Data excerpts:
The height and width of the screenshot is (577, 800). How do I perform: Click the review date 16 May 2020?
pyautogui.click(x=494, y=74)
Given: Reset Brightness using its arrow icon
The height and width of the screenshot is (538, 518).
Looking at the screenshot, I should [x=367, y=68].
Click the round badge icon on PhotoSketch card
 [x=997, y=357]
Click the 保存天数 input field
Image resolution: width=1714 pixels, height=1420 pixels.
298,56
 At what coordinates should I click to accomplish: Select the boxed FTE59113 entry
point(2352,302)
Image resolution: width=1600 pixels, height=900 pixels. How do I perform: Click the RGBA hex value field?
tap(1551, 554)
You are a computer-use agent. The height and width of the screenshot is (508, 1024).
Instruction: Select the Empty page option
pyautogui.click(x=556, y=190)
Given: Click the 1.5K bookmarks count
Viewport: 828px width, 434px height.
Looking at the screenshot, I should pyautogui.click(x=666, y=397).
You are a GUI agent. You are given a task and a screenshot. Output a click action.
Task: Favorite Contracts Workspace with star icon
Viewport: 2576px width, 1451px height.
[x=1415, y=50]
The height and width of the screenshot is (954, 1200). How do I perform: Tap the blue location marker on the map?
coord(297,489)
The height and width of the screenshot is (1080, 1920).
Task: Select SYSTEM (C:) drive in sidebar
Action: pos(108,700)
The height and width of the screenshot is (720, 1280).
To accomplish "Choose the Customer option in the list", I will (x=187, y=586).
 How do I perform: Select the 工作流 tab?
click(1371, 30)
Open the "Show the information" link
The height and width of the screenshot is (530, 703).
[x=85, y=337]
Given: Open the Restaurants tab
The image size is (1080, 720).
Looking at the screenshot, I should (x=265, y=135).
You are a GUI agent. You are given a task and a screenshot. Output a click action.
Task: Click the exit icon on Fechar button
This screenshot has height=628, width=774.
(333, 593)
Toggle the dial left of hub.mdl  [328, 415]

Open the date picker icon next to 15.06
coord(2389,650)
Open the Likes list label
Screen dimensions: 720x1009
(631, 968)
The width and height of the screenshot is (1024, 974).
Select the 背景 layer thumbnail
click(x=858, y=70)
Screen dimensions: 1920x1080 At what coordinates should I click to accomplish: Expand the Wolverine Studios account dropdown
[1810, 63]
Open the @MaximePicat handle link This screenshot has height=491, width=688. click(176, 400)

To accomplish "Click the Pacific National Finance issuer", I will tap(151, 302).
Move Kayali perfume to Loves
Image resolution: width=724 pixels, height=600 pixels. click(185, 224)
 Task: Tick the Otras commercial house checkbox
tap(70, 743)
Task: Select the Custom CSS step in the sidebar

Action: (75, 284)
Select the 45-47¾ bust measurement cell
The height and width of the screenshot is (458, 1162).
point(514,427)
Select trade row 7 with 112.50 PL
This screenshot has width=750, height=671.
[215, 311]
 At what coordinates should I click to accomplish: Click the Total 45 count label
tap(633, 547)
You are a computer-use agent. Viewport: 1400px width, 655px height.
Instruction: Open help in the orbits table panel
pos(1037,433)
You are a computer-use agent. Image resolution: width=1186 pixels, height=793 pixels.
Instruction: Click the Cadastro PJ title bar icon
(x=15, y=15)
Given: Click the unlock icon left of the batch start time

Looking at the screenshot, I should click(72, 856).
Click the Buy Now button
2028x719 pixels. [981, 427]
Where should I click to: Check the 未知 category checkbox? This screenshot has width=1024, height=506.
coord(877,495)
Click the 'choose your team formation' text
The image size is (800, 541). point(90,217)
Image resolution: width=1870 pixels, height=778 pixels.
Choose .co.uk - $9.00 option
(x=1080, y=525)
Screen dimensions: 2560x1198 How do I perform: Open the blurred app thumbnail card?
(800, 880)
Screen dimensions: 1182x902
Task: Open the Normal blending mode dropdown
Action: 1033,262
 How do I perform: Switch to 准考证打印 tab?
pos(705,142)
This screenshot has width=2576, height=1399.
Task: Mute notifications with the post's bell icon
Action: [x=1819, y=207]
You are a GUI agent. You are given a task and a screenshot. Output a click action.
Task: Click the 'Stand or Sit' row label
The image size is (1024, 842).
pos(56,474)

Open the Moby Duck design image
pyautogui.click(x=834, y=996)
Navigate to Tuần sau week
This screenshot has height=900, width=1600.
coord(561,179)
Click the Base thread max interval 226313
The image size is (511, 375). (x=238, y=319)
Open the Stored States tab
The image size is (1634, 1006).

Exercise:
Rewrite the data from the line containing "At what coordinates should I click to accomplish: Select" through the line containing "tap(1551, 554)", swapping "boxed" for "highlighted" and keeping everything else the same.

Task response:
 At what coordinates should I click to accomplish: Select the highlighted FTE59113 entry
point(2352,302)
Image resolution: width=1600 pixels, height=900 pixels. How do I perform: Click the RGBA hex value field?
tap(1551, 554)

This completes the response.